На улицах становилось все многолюднее. Праздник шумел, нарастая, разливаясь шире и шире.
Навстречу попался «адвокатишка», затараторил с места в карьер:
— Ах, Лука Павлович, Лука Павлович, и везенье же вам, прямо счастье плывет в руки! Знаменитое дело можете сделать с Коноплиными, знакомство через них со всей Москвой приобретете, везде они сейчас вхожи, везде открыты им двери. Ну, и вознаграждение, конечно, положат министерское. Шутка ли сказать: секретарь Валерьяна и Ксении Коноплиных! Уж не будете больше жить в такой комнатушке, как у меня теперь. Хе… хе… хе… Кланяться-то не перестанете тогда таким грешным, аки аз? Знаю, три пальчика будете нам протягивать! А кстати, уж у вас с хозяйкой обговорено?
— Ошибка.
— Как это ошибка? Из собственных сахарных уст Ксении Георгиевны вчера слышал, тотчас же после вашего ухода. Мне уж заказано письмецо деловое вам сочинить на этот предмет. Да и ушли-то вы, говорит хозяйка, по ее поручениям…
— Ошибка.
— Не поверю. Ксения Георгиевна не терпит, чтобы ей перечили. Не захотите, так заставит.
— А скажите, как спалось вам нынче? Никто не беспокоил? — меня подмывало узнать, не было ли обыска в квартире, не донесла ли Ксения.
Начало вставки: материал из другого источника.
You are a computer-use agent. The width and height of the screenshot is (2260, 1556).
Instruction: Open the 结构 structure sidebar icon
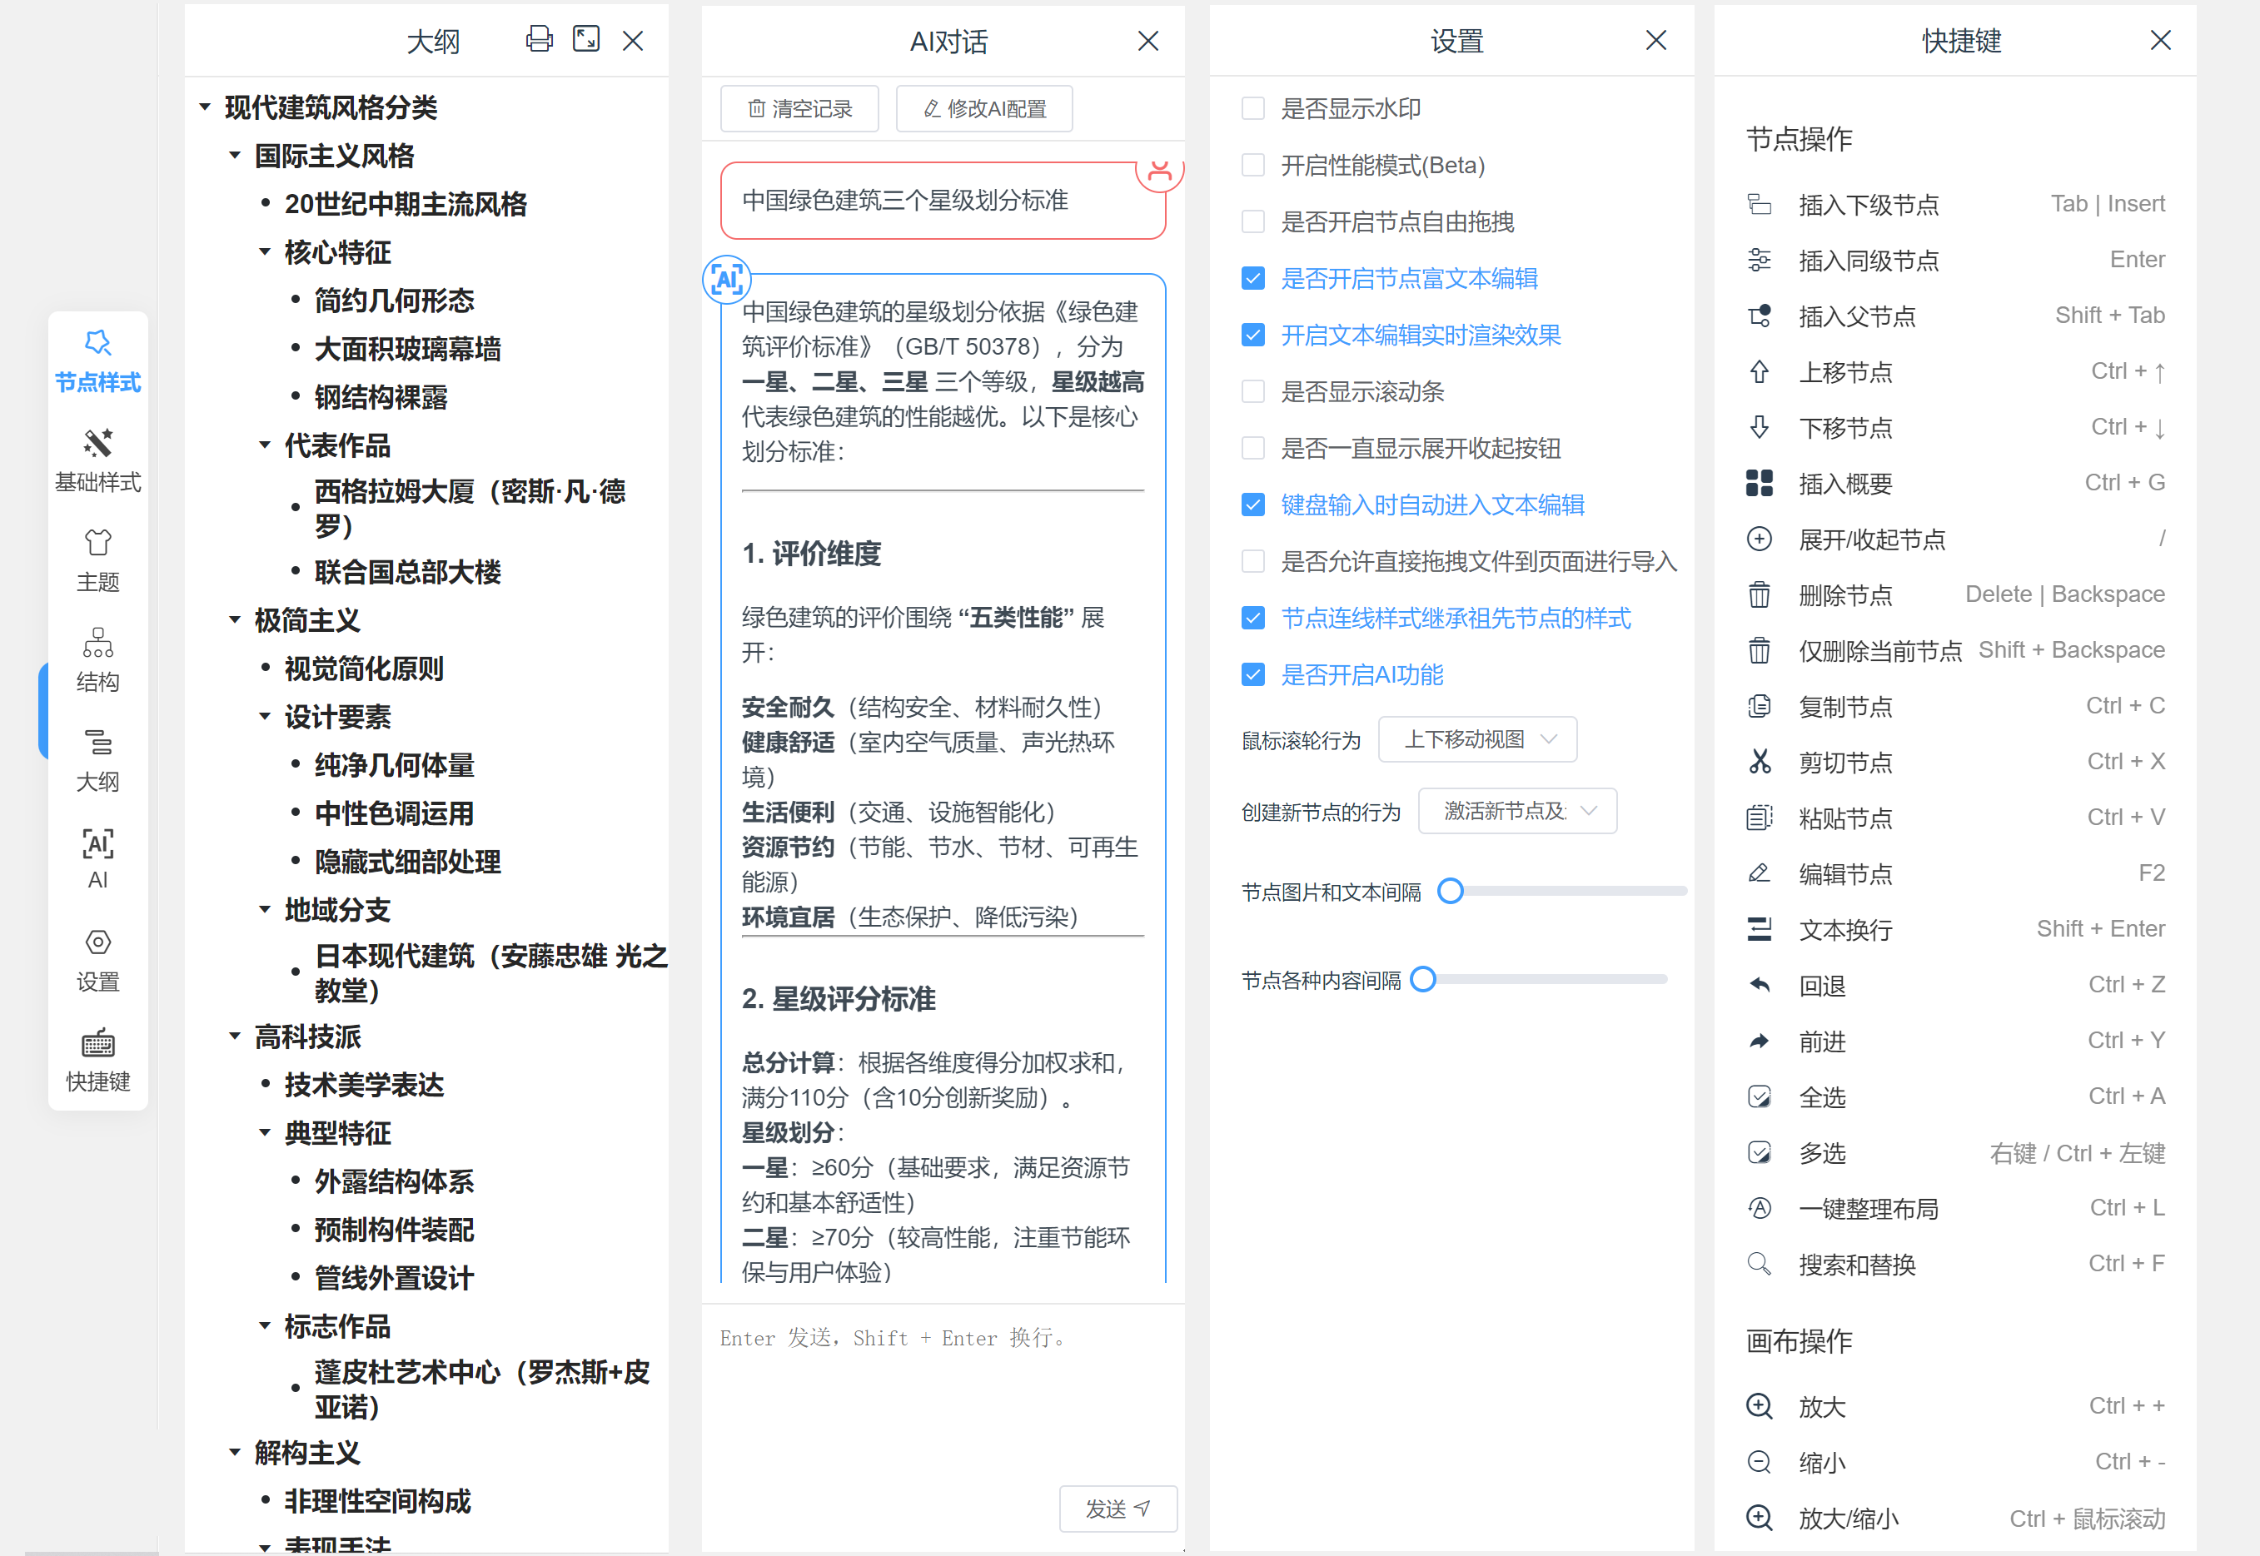coord(97,660)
— Я что-то не понимаю вашего вопроса.
— Ну, как у вас ночь прошла?
Адвокат хитро рассмеялся:
— Плутишкой изволите быть, дражайший Лука Павлович. Кутнули, наверное, с зачинаньицем нового дельца… ночевать-то не соблаговолили явиться, а над нами, грешными, мирно почивавшими в своей постели, подшучиваете. Ну что ж, откровенен буду: завидую! Завидую вам от всей души, но и без злобы… Я бы, например, это чертово адвокатство променял бы на ваше секретарство сию же минуту, потому дорога открывается в самое что ни на есть общество миллионных воротил и заправил… Этак годика через два, глядишь, появится у вас и собственный особнячок, и выезд, а там попадете компаньоном в какое-нибудь тепленькое торгово-промышленное заведение… Да что говорить: дорога, дорога в манящую даль!
Очевидно, Ксения еще не бросила мысли «нанять» меня в свои услужающие и потому, конечно, не торопится доносить. Следовательно, могу без риска зайти и забрать свое «имущество».
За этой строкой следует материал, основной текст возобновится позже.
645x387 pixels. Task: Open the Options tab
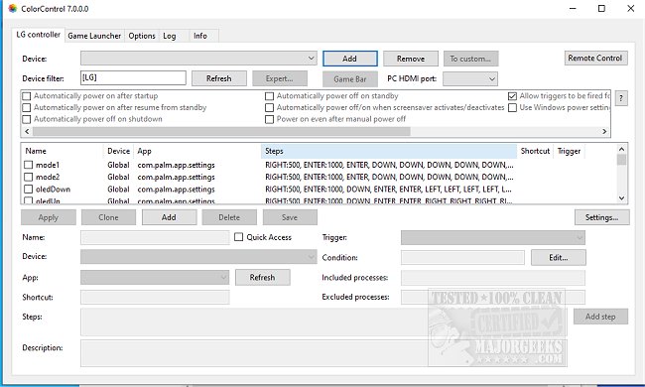pos(142,36)
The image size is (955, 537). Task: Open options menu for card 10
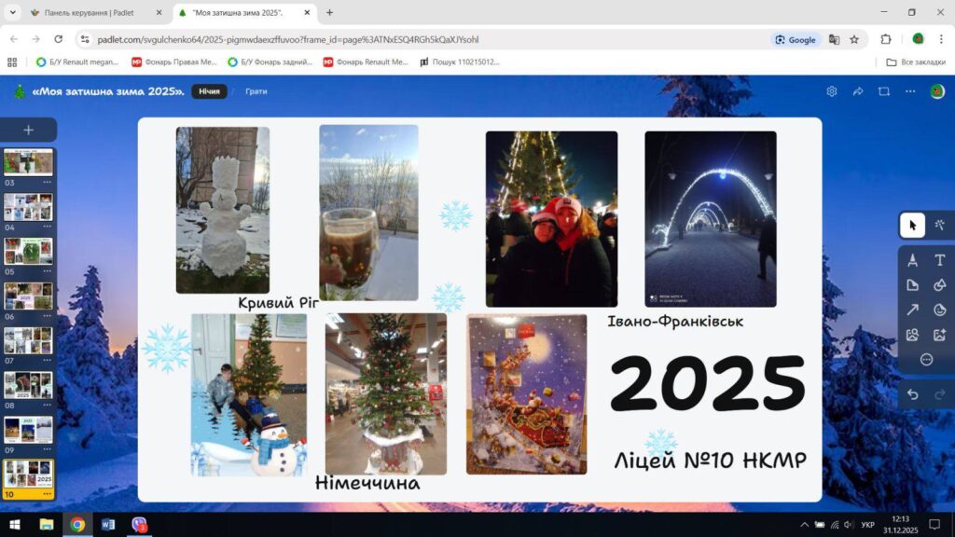(47, 494)
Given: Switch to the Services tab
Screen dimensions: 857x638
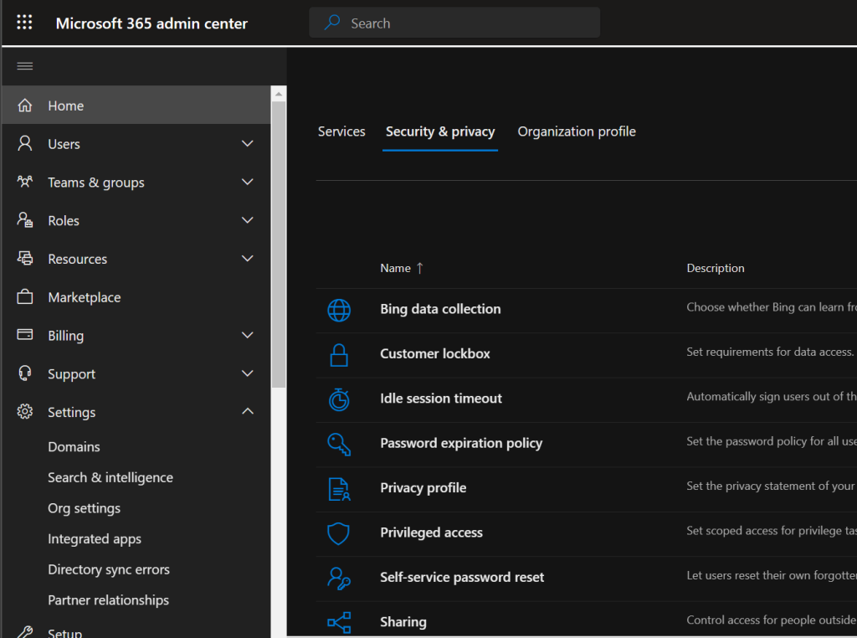Looking at the screenshot, I should (341, 131).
Я шагал по направлению к дому, обдумывая предстоящую встречу на спальнях за Серпуховской заставой. И вдруг слышу за собою шаги. Чья-то рука мягко берет меня под локоть.
Оглядываюсь: Клавдия.
— Насилу тебя догнала, Павлуша! Сегодня такой веселый, такой чудесный весенний день! Давай немножко пройдемся, посмотрим на толпу, на детей. Мне так хочется побыть с тобой! Я готова сейчас купить свистульку и свистеть, запустить шар под самое небо, закинуть голову вверх и глядеть, как он поднимается выше, выше и где-то там, под самым солнцем, разрывается, наверное, от восторга! В самом деле, там такой простор, такая голубизна, такая прозрачность… Будь я на месте шара, я бы сделала так же.
— То есть лопнула бы?
— Ну да, от восторга!.. А ты, наверное, сейчас забранишь меня за излишнюю восторженность?
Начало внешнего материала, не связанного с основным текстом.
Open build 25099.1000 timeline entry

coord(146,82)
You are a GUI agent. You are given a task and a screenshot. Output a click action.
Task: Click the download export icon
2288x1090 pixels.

— Ну, разумеется, да еще как!
Мы повернули к Красной площади. Толпа все густела. Звонче становился звенящий гам детских голосов и дребезжание колес по мостовой. Пенье труб, свист, людской смех, говор сливались в одно сплошное, висящее над толпою, переливчатое и прыгающее то вверх, то вниз праздничное пестрое гуденье.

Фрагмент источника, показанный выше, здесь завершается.